§ Exercise instructions
Find the line with "Education (123, 1497)" and the line with "Contact Us (312, 1627)" in the entries below; output exactly those two lines, every line between them, and no others.

Collected data:
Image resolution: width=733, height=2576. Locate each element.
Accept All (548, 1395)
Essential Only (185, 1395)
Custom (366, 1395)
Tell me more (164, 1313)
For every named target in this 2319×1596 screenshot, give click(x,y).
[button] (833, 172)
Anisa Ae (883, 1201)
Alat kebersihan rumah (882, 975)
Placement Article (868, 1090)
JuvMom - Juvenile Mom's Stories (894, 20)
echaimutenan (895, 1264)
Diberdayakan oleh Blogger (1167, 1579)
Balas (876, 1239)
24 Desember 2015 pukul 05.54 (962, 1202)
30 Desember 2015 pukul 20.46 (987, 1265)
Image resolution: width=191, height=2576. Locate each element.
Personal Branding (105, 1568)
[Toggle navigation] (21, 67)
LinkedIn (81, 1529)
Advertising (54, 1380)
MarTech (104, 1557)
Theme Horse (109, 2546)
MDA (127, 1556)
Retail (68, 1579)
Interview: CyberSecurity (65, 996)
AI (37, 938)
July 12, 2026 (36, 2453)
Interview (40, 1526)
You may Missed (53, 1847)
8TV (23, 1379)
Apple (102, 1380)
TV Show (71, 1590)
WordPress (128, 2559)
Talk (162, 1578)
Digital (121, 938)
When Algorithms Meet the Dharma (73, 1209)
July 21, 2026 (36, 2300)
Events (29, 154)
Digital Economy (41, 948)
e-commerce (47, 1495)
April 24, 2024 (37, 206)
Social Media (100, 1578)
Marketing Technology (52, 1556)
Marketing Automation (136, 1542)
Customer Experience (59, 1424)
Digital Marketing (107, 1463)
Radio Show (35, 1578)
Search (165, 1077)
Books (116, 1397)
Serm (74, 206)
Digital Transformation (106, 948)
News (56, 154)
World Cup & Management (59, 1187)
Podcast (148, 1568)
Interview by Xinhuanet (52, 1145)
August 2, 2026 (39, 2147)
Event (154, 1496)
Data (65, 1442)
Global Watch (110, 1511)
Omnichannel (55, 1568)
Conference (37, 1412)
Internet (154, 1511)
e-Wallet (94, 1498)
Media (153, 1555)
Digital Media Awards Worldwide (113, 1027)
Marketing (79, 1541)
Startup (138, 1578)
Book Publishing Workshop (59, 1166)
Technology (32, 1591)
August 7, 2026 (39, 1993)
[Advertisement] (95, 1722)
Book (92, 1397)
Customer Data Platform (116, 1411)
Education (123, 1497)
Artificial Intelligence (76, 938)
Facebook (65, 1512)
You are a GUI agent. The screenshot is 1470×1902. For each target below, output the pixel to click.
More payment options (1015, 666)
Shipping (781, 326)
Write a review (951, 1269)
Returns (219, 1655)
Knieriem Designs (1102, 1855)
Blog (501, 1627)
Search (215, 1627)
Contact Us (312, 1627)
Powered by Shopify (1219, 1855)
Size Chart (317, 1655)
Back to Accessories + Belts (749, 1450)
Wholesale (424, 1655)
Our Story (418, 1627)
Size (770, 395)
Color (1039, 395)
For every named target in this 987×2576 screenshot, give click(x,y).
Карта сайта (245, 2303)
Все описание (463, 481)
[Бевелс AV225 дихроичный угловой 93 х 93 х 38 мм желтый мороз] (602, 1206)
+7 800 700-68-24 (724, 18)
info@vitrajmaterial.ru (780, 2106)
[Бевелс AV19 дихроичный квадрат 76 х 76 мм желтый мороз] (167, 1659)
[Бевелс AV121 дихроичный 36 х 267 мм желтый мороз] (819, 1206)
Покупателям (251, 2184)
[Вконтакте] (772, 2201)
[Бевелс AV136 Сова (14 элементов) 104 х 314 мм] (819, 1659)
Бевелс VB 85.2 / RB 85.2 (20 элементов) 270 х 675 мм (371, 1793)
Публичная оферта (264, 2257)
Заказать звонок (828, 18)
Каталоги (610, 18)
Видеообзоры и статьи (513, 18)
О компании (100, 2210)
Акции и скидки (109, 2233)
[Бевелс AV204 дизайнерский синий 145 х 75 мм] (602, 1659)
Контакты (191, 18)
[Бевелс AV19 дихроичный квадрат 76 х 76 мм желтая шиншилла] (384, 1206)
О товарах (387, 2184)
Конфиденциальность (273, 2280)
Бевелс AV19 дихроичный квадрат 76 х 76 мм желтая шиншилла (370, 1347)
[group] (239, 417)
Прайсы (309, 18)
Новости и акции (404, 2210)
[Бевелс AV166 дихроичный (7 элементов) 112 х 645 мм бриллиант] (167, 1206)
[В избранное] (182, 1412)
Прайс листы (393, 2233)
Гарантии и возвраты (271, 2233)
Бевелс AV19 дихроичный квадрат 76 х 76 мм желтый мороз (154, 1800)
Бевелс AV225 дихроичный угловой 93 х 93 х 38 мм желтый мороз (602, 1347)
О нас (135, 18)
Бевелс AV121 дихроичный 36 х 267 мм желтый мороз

§ Result of this exercise
Education (123, 1497)
Artificial Intelligence (76, 938)
Facebook (65, 1512)
You are a GUI agent. The screenshot is 1470×1902. For each target below, output the pixel to click.
More payment options (1015, 666)
Shipping (781, 326)
Write a review (951, 1269)
Returns (219, 1655)
Knieriem Designs (1102, 1855)
Blog (501, 1627)
Search (215, 1627)
Contact Us (312, 1627)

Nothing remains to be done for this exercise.